"IF/THEN/ELSE" Action Not Working With a TriggerValue Variable

Goal

A self-contained "inner" macro that checks whether a value has been passed in from an "outer" macro. If no value is found, set a variable (%Local_NUM_TO_CLOSE% in the example below) to a default value. %TriggerValue% seems like the way to do this, but I can't seem to get it to matter to the If All Conditions Met action.

Demo Macros

Here's a Short, Self Contained, Compilable Example demonstrating the issue I've encountered.

Download ⇢ Notifications Macros.kmmacros (4.5 KB)

Contains 2 macros. The "outer" macro just calls the inner one, setting a value in %TriggerValue%:

Outer Macro

The "inner" macro checks %TriggerValue% and forks the flow accordingly.

Inner Macro

The Problem

When I run Inner, the results are as expected…

…but when I run the Outer macro, the condition, TriggerValue is > 0 still fails, even though the test value, 8 is definitely > 0:

It's worth noting here that I first started with a simpler condition: If %TriggerValue% is empty, but that suffered the same issue. The failure branch seems to get triggered no matter what condition I use against %TriggerValue%.

Question

  • Am I doing something "wrong" here, or have I encountered a bug/limitation in Keyboard Maestro?

Hey Chris,

You were trying to use TriggerValue as a variable without ever having assigned it.

Note how I've changed your IF condition to use a text condition and the actual trigger-value token:

image

It's better not to use variable names too similar to token or function names, so you can tell at a glance which is which.

It's also better to use display text in a window actions when testing (in my opinion) – they are more flexible and are persistent.

-Chris

2 Likes

As @ccstone notes, TriggerValue is a token, not a Variables.

Huh.

Well, feature request, I guess: this sort of thing would be more discoverable if the field either had some sort of warning ("This is also the name of a Token…you sure you meant to do this?")… or, better yet, add Token support so that the original thing I tried to do doesn't fail so mysteriously. ¯\_(ツ)_/¯

Maybe this…

…or (slightly less friendly, but perhaps easier to implement) a token-specifc option, like this…

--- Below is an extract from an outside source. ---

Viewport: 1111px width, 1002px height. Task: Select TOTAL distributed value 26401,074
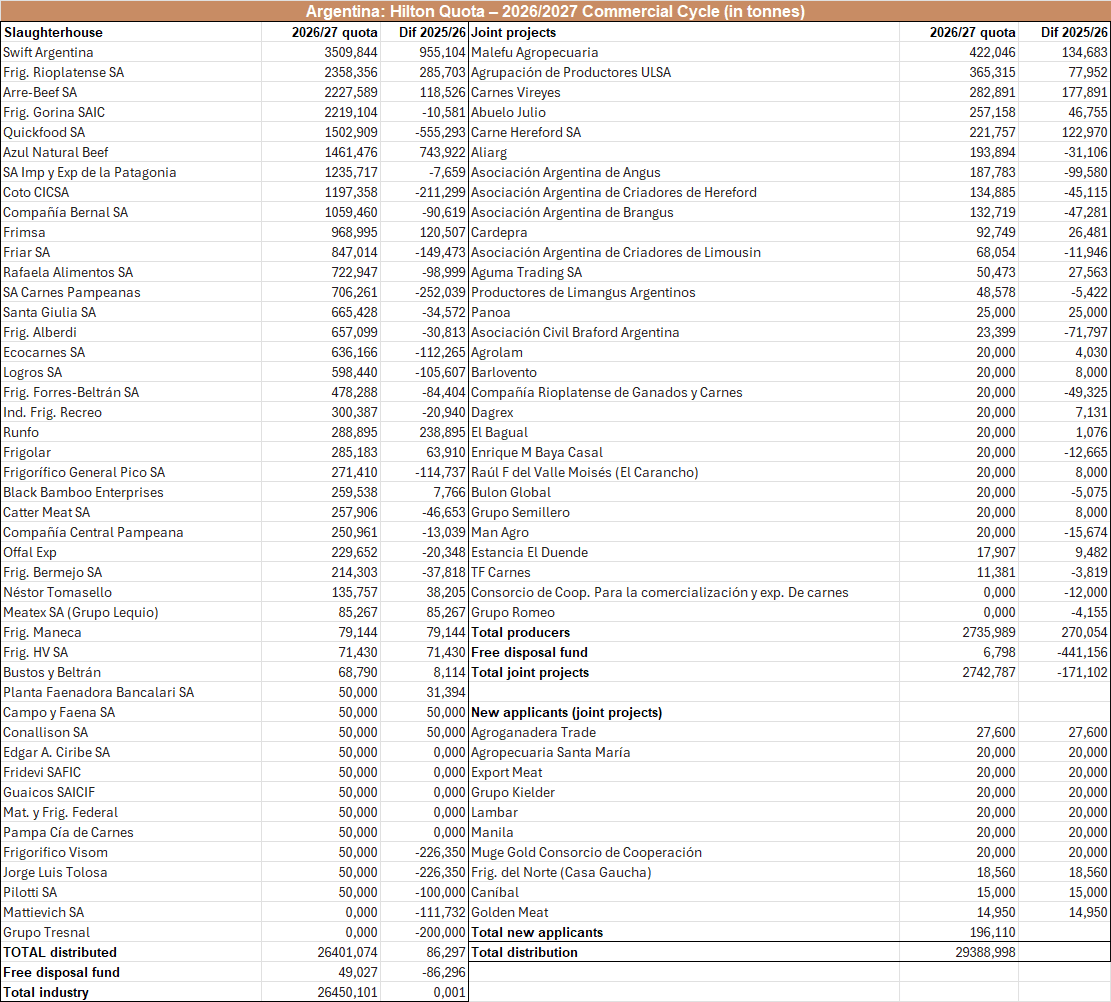(321, 952)
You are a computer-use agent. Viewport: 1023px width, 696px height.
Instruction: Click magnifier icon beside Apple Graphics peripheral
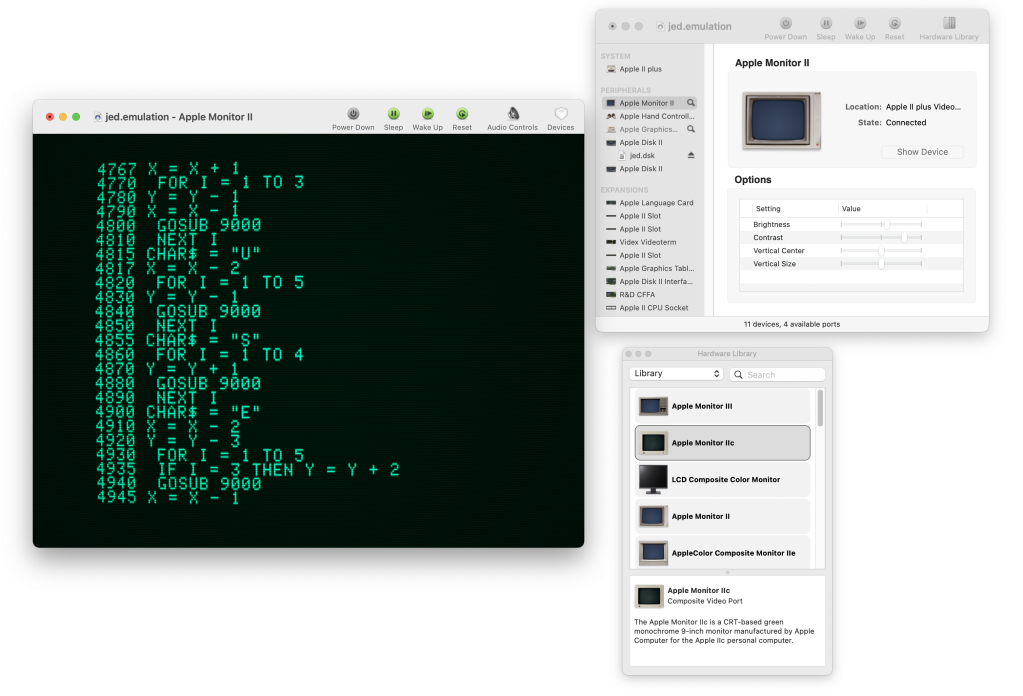[691, 129]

Suggestions aside, thank you! for the quick feedback. Spot on as usual, @ccstone. :blush:

1 Like

This is kind of one of those RTFM moments I'm afraid...  :sunglasses:


Keyboard Maestro has two very distinct types of fields: text fields and numeric fields.

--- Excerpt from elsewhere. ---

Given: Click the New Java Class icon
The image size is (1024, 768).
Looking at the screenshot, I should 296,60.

  • Most text fields allow the use of tokens.
  • Most numeric fields allow the use of Functions.

** Keyboard Maestro Wiki ⇢ Text & Numeric Fields


The different types of fields in KM are:

  • Numeric Fields
  • Text fields
  • Script fields
  • Variable Fields

Peter made this more discoverable by employing field labels, but they are only visible with the text cursor is in the field (none in script fields):

image

image

image

image

It makes no sense to describe a text token without using text-token-syntax %TextTokenName%, as they can only be used in text fields and must be distinctly not normal text.